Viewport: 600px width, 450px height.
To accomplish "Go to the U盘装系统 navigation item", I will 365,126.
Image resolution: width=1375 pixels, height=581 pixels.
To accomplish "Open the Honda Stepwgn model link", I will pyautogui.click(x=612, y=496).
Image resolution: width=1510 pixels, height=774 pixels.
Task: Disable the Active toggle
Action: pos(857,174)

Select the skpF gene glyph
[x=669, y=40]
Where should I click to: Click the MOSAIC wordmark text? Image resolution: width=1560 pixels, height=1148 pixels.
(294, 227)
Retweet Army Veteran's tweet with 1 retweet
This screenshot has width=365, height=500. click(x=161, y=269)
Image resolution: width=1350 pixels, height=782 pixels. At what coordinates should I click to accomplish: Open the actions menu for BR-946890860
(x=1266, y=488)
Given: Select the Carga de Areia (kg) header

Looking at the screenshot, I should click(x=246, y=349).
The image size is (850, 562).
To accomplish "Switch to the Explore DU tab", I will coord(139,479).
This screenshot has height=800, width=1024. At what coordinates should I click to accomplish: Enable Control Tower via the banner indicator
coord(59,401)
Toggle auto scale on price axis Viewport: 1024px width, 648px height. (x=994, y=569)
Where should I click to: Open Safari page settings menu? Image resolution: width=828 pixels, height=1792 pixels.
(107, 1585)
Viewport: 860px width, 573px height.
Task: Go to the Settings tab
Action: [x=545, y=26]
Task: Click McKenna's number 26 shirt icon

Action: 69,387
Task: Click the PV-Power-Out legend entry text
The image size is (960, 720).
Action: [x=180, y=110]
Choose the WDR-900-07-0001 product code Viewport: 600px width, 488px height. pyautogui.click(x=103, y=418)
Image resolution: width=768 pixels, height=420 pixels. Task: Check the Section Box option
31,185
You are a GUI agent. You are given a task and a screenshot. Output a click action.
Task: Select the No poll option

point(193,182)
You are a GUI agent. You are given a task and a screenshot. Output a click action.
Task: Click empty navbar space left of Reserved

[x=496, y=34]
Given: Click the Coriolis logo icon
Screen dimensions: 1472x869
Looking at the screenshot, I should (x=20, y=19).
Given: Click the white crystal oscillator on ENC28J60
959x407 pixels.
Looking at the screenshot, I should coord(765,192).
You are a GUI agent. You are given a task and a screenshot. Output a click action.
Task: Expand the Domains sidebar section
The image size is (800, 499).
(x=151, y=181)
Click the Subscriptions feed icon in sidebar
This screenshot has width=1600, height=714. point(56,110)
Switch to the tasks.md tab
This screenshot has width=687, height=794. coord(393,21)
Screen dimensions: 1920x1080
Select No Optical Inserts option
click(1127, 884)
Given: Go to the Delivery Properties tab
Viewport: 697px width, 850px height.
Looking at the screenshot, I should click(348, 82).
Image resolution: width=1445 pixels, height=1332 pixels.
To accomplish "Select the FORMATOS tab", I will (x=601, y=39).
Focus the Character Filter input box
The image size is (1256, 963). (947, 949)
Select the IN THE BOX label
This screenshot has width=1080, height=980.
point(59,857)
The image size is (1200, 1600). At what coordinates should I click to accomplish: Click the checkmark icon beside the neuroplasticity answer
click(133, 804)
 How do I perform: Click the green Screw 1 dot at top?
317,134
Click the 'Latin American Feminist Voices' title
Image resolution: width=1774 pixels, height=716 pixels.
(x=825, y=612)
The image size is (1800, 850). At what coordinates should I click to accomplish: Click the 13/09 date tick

- **About this exercise**:
Please output the material above exactly as it reads.

- **The answer**:
Viewport: 600px width, 450px height.
To accomplish "Go to the U盘装系统 navigation item", I will 365,126.
Image resolution: width=1375 pixels, height=581 pixels.
To accomplish "Open the Honda Stepwgn model link", I will pyautogui.click(x=612, y=496).
Image resolution: width=1510 pixels, height=774 pixels.
Task: Disable the Active toggle
Action: pos(857,174)

Select the skpF gene glyph
[x=669, y=40]
Where should I click to: Click the MOSAIC wordmark text? Image resolution: width=1560 pixels, height=1148 pixels.
(294, 227)
Retweet Army Veteran's tweet with 1 retweet
This screenshot has width=365, height=500. click(x=161, y=269)
Image resolution: width=1350 pixels, height=782 pixels. At what coordinates should I click to accomplish: Open the actions menu for BR-946890860
(x=1266, y=488)
Given: Select the Carga de Areia (kg) header

Looking at the screenshot, I should click(x=246, y=349).
The image size is (850, 562).
To accomplish "Switch to the Explore DU tab", I will coord(139,479).
This screenshot has height=800, width=1024. At what coordinates should I click to accomplish: Enable Control Tower via the banner indicator
coord(59,401)
Toggle auto scale on price axis Viewport: 1024px width, 648px height. (x=994, y=569)
Where should I click to: Open Safari page settings menu? Image resolution: width=828 pixels, height=1792 pixels.
(107, 1585)
Viewport: 860px width, 573px height.
Task: Go to the Settings tab
Action: [x=545, y=26]
Task: Click McKenna's number 26 shirt icon

Action: 69,387
Task: Click the PV-Power-Out legend entry text
The image size is (960, 720).
Action: [x=180, y=110]
Choose the WDR-900-07-0001 product code Viewport: 600px width, 488px height. pyautogui.click(x=103, y=418)
Image resolution: width=768 pixels, height=420 pixels. Task: Check the Section Box option
31,185
You are a GUI agent. You are given a task and a screenshot. Output a click action.
Task: Select the No poll option

point(193,182)
You are a GUI agent. You are given a task and a screenshot. Output a click action.
Task: Click empty navbar space left of Reserved

[x=496, y=34]
Given: Click the Coriolis logo icon
Screen dimensions: 1472x869
Looking at the screenshot, I should (x=20, y=19).
Given: Click the white crystal oscillator on ENC28J60
959x407 pixels.
Looking at the screenshot, I should coord(765,192).
You are a GUI agent. You are given a task and a screenshot. Output a click action.
Task: Expand the Domains sidebar section
The image size is (800, 499).
(x=151, y=181)
Click the Subscriptions feed icon in sidebar
This screenshot has width=1600, height=714. point(56,110)
Switch to the tasks.md tab
This screenshot has width=687, height=794. coord(393,21)
Screen dimensions: 1920x1080
Select No Optical Inserts option
click(1127, 884)
Given: Go to the Delivery Properties tab
Viewport: 697px width, 850px height.
Looking at the screenshot, I should click(348, 82).
Image resolution: width=1445 pixels, height=1332 pixels.
To accomplish "Select the FORMATOS tab", I will (x=601, y=39).
Focus the Character Filter input box
The image size is (1256, 963). (947, 949)
Select the IN THE BOX label
This screenshot has width=1080, height=980.
point(59,857)
The image size is (1200, 1600). At what coordinates should I click to accomplish: Click the checkmark icon beside the neuroplasticity answer
click(133, 804)
 How do I perform: Click the green Screw 1 dot at top?
317,134
Click the 'Latin American Feminist Voices' title
Image resolution: width=1774 pixels, height=716 pixels.
(x=825, y=612)
The image size is (1800, 850). At what coordinates should I click to accomplish: Click the 13/09 date tick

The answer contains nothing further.